[Stored data]
• • • • •

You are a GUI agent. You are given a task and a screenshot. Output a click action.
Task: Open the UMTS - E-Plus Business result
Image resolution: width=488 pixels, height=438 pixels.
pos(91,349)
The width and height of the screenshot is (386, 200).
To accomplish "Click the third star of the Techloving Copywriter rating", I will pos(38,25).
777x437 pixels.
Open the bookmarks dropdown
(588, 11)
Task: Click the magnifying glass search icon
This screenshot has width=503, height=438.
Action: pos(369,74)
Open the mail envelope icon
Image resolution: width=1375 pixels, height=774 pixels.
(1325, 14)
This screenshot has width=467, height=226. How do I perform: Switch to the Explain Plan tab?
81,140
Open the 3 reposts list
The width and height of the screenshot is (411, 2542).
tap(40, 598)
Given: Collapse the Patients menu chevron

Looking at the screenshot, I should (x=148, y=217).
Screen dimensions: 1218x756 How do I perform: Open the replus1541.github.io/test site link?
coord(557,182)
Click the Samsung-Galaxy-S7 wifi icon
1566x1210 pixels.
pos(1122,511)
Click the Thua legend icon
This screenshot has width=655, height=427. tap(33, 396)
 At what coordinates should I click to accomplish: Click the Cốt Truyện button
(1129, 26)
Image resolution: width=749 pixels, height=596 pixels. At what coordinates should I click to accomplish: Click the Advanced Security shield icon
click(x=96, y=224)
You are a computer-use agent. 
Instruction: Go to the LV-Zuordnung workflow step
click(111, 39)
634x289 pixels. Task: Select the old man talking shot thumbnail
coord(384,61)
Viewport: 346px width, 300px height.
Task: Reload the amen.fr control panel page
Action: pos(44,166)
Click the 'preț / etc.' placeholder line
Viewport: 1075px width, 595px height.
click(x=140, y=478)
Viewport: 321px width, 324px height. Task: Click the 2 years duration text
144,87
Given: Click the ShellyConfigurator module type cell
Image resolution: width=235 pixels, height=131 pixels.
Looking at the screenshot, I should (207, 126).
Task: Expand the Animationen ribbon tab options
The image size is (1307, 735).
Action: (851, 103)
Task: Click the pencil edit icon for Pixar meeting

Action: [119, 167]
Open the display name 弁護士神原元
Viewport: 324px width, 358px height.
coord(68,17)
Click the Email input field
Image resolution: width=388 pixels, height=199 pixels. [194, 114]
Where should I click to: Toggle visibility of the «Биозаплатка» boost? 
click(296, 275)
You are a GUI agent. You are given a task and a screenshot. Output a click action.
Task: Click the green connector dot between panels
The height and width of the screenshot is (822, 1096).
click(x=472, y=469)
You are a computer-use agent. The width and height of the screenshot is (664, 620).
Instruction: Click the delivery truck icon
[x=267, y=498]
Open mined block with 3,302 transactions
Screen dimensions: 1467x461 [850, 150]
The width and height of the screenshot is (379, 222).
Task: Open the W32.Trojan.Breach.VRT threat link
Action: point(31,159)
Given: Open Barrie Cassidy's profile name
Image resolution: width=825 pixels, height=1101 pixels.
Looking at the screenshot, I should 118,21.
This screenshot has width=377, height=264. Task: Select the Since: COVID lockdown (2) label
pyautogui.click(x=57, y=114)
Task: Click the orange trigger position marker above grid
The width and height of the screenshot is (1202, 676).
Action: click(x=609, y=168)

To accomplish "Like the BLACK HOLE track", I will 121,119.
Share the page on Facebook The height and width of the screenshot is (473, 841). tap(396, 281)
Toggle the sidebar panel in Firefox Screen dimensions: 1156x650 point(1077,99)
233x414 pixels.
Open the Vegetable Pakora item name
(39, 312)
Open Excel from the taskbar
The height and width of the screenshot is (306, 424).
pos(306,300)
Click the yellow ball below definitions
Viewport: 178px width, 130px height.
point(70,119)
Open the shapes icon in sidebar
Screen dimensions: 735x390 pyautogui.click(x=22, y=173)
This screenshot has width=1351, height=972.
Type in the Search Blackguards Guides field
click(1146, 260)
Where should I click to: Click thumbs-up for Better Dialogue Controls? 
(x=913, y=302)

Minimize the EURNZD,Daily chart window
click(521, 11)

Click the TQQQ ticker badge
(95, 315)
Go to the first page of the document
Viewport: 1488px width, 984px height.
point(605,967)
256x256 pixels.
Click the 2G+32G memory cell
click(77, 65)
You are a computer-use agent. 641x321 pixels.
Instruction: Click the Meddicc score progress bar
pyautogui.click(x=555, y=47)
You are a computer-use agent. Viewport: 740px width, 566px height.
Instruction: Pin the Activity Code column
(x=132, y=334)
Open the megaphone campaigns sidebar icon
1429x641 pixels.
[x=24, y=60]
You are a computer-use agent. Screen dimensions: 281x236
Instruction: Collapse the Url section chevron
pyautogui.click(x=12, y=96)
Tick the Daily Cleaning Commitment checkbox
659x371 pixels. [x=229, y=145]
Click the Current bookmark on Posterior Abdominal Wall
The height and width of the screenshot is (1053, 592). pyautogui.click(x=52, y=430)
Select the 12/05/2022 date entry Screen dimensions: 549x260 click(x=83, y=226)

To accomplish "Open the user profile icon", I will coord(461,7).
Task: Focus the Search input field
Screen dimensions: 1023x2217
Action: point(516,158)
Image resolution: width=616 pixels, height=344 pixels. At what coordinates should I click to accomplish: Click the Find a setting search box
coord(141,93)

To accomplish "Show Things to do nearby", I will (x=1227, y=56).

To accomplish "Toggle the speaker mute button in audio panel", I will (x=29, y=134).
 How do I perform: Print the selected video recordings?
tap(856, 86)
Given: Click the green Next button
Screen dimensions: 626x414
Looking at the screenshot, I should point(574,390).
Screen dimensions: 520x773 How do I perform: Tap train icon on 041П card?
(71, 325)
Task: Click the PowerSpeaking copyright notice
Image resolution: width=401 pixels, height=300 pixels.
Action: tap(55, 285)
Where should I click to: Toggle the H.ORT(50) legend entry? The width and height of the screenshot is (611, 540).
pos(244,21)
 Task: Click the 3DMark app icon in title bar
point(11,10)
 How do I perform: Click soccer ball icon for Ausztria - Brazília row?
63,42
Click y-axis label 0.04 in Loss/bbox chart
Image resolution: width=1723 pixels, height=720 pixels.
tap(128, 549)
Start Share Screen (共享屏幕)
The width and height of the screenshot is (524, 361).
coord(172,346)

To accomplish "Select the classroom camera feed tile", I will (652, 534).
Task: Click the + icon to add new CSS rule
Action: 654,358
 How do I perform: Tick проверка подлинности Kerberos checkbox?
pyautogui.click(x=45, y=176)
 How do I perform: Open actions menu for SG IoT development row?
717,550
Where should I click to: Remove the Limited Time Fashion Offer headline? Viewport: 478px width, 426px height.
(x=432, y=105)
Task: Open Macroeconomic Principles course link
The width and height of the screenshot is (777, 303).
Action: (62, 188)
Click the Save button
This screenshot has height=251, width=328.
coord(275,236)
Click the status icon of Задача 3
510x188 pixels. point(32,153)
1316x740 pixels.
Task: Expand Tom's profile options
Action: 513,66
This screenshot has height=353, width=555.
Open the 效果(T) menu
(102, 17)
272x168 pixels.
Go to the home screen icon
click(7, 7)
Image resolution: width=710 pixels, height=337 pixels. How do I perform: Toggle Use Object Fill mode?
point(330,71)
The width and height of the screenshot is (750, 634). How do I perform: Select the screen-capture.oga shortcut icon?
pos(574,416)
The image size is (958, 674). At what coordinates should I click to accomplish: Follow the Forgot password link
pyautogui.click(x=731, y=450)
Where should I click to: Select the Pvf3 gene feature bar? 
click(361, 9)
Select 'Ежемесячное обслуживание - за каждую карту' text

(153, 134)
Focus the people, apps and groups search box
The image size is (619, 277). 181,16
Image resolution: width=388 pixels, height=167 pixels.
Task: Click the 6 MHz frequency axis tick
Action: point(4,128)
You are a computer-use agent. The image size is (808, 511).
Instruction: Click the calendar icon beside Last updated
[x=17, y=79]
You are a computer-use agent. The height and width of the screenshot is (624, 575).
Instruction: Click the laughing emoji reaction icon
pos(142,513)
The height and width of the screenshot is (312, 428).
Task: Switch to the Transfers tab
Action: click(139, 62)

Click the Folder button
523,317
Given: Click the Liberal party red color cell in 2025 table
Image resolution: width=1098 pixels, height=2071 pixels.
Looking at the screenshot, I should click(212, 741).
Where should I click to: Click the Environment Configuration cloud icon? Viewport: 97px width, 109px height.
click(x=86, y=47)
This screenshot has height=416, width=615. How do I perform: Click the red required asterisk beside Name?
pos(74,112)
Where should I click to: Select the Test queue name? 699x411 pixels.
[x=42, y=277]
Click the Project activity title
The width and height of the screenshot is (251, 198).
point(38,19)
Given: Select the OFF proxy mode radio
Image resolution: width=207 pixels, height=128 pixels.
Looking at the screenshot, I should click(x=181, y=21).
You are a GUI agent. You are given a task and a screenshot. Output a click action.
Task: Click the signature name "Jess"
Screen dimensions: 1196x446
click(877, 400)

• • • • •

When the line containing "The width and height of the screenshot is (386, 200)." is reached, include it and stop. Until then, output each line of the entries exactly as given, starting from the first.

You are a GUI agent. You are given a task and a screenshot. Output a click action.
Task: Open the UMTS - E-Plus Business result
Image resolution: width=488 pixels, height=438 pixels.
pos(91,349)
The width and height of the screenshot is (386, 200).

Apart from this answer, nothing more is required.